I told my friends all of this, and as the frequency of my words increased and my heart rate quickened due to this monologue about my life’s purpose, I slowed down and said: “I shut down my limiting beliefs because that was the only way to move forward. I had to leave them behind. I was tired of being held back.” Through a little bit of laughter and plenty of conviction, I concluded: “ because I am on a mission.” Cliche as it may sound, those words sounded almost prophetic when I spoke them aloud. 


My friend looked back at me, half laughing and half stunned at what she had just witnessed, and confirmed: “You are.” 


So whenever I feel discouraged now, or those fearful voices and limiting beliefs creep into my consciousness, I will remind myself of my purpose. I will remind myself that I want to help people heal; that I want to extend safe haven to people I may never meet and change the lives of people who may never know my name. When I struggle to recall my why, I will simply remind myself that I am A Girl on A Mission. 


As you finish up reading this, I encourage you to open your notes app or grab a pen and some paper and ask yourself: what is my mission? Maybe you won’t have an answer just yet, or maybe you’ve had one since you were six. Maybe there’s no concrete image of “your mission” in your mind, but you know that you’ve got loads of potential to do incredible things during this lifetime. So, humor me here. Take out your journal and write the date at the top of the page with the title: “what is my mission?” and write out your goals, however big or small they may seem. Those goals provide the framework for your mission. Then, skip a few lines and write out your limiting beliefs the things hindering you from stepping into your purpose; the beliefs that convince you out of the pursuit of your goals. Write them all down. 

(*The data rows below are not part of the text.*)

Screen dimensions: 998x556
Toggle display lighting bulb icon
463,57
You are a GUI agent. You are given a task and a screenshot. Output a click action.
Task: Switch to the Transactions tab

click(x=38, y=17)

Once you’ve written out your limiting beliefs, and you can see them in stark contrast with your goals, I urge you to sit back and reject every limiting belief you noted. One by one, go through this list of dream-killing thoughts and disprove them. Say it out loud if you want to — these beliefs are not mine, and they are not true. Write down the counter-beliefs to your limiting beliefs the way I did earlier. For instance, if you believe “I’m emotionally unavailable”, flip the narrative. Affirm “I welcome emotional expression and I feel comfortable being vulnerable with people I love and trust.” If you’re having trouble mentally disproving these beliefs because you’ve internalized them over the course of your lifetime, think about it like this: if some random person came up to you, unprompted, and said “you’re never going to be successful”, you’d be like “what are you talking about?” and while, yes, perhaps you’d be slightly offended, you’d brush it off quickly because that random person’s comment had no basis in reality. They don’t know what you’re capable of. Your ego’s thoughts are the exact same way. They’re random, have no basis in reality, and deserve absolutely no attention. 


So I invite you to join me on this journey, another step together in owning our stories. In doing this exercise and acknowledging your limiting beliefs, you take back your power from your ego, and assert yourself as the sole author of this story that you are writing each day.